A explosão de Michel William | O concerto na Fábrica Braço de Prata
Uma voz que, contida no início, explode assim que se começam a ouvir os primeiros acordes. Foi com compassos acentuados e vibrantes que Michel William se apresentou no dia 30 de setembro, na Fábrica Braço de Prata, em Lisboa.
Um concerto intimista, uma viagem pelo reggae, ska, funk, afro e jazz
Um concerto intimista, como gosta de referir, próximo do público, que nos obriga a viajar até um ou mais géneros musicais. Até porque o seu novo projeto se assume como uma fusão do reggae, ska, funk, afro e jazz.
Michel William é moçambicano e chegou a Portugal há pouco mais de 2 anos. Sem uma editora na retaguarda, está prestes a lançar o seu primeiro álbum como artista independente. O XpressingMusic esteve com ele, momentos antes de o ver atuar, naquele que é considerado um dos locais mais emblemáticos da cidade de lisboa. O burburinho de uma típica sexta-feira à noite compunha o ambiente. As salas da fábrica começavam a encher-se de gente e foi numa delas, pequena e de exposições, que conversámos com ele.
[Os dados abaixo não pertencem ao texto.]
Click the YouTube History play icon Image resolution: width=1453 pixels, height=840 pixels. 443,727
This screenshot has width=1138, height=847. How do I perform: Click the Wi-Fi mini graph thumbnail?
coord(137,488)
Michel tem 27 anos e escreve as suas próprias letras há uns bons anos. Passou parte da sua juventude a cantar ou a tocar guitarra e piano. Fê-lo desde sempre:
«eu nasci com a música, a ouvir a minha mãe cantar. Portanto, a música acaba por ser um refúgio e também uma forma de me expressar».
O músico e a procura da paz
O cantor fala mesmo de uma mensagem que assina todo o seu trabalho: a «procura da paz». É uma das expressões que utiliza frequentemente e arrisca dizer que a sua música é uma «tomada de consciência». E foi com este significado que abraçou o concerto, tocado ao vivo, à porta do último fim de semana de setembro. A noite composta, a Sala Nietzche à média luz e as grandes portadas cremes deixavam entrar o fresco da noite. O Michel cantou, com a guitarra ao colo, ao lado de Carlos Santa Clara, o violonista, que deslizava o arco acompanhando-o num ritmo singular. E, numa linguagem quase próxima da poesia, Michel William intercalava os seus temas originais, com alguns versos que proferia nos entretantos. A plateia envolveu-se, numa atmosfera carregada de emoções.
O seu projeto, como gosta de afirmar, acaba por ser o resultado de muitas linguagens musicais:
«as minhas referências não vêm necessariamente de um artista em concreto. Talvez o hip hop tenha contribuído, pois o rap tem uma mensagem muito forte. Eu procuro a paz, o amor e tento trazer as pessoas para uma energia própria».
«A minha música fala de aceitação, sem barreiras»
Com um plano definido, foi em Lisboa que assentou arraiais. I´ve got a plan é até o título de uma das suas canções e dá o mote ao primeiro álbum. Michel pretende soltar as correntes que prendem a sociedade à discriminação.
«Nós, enquanto seres humanos, não podemos estar agarrados ao preconceito, de raça, género, estatuto social ou outro. Eu procuro abrir o coração das pessoas. A minha música fala de aceitação, sem barreiras».
Por isso, canta em português e inglês. «As canções saem normalmente de improviso, posso cantá-las numa ou noutra língua. Nos concertos isto também acontece. É através deles que interajo com o público». As suas atuações são rítmicas e conseguimos perceber a ligação às diferentes linguagens musicais.
«Há ska, funk, afro ou jazz nos meus concertos. Esta fusão de estilos faz com que o concerto tenha momentos mais calmos no início e se desenrole em momentos dançantes que vão aumentando de intensidade. Claro, que se quiseres dançar, tens toda a liberdade de o fazer».
Primeiro álbum do músico financiado através de uma plataforma de crowdfunding
O Michel escolhe um caminho independente e, por isso, pediu ajuda para financiar o seu primeiro álbum, através de uma plataforma de crowdfunding.
«Eu não pretendo ter uma editora, por isso tive a ideia de pedir ajuda aos meus amigos e seguidores. Quero tentar ser um artista livre para me expressar. De fazer o que sinto da forma que acho certa para mim».
E foi precisamente esta liberdade que fortaleceu o concerto do dia 30 de setembro e que deixou a plateia rendida a uma honestidade transbordante a cada palavra, letra e melodia. Michel William está na cena musical portuguesa, com um projeto de originais, prestes a nascer. O título e o single ainda não estão escolhidos. Uma questão de momentos até acontecer, provavelmente num destes nasceres do sol. Basta ouvir a letra de uma outra das suas músicas: Moment.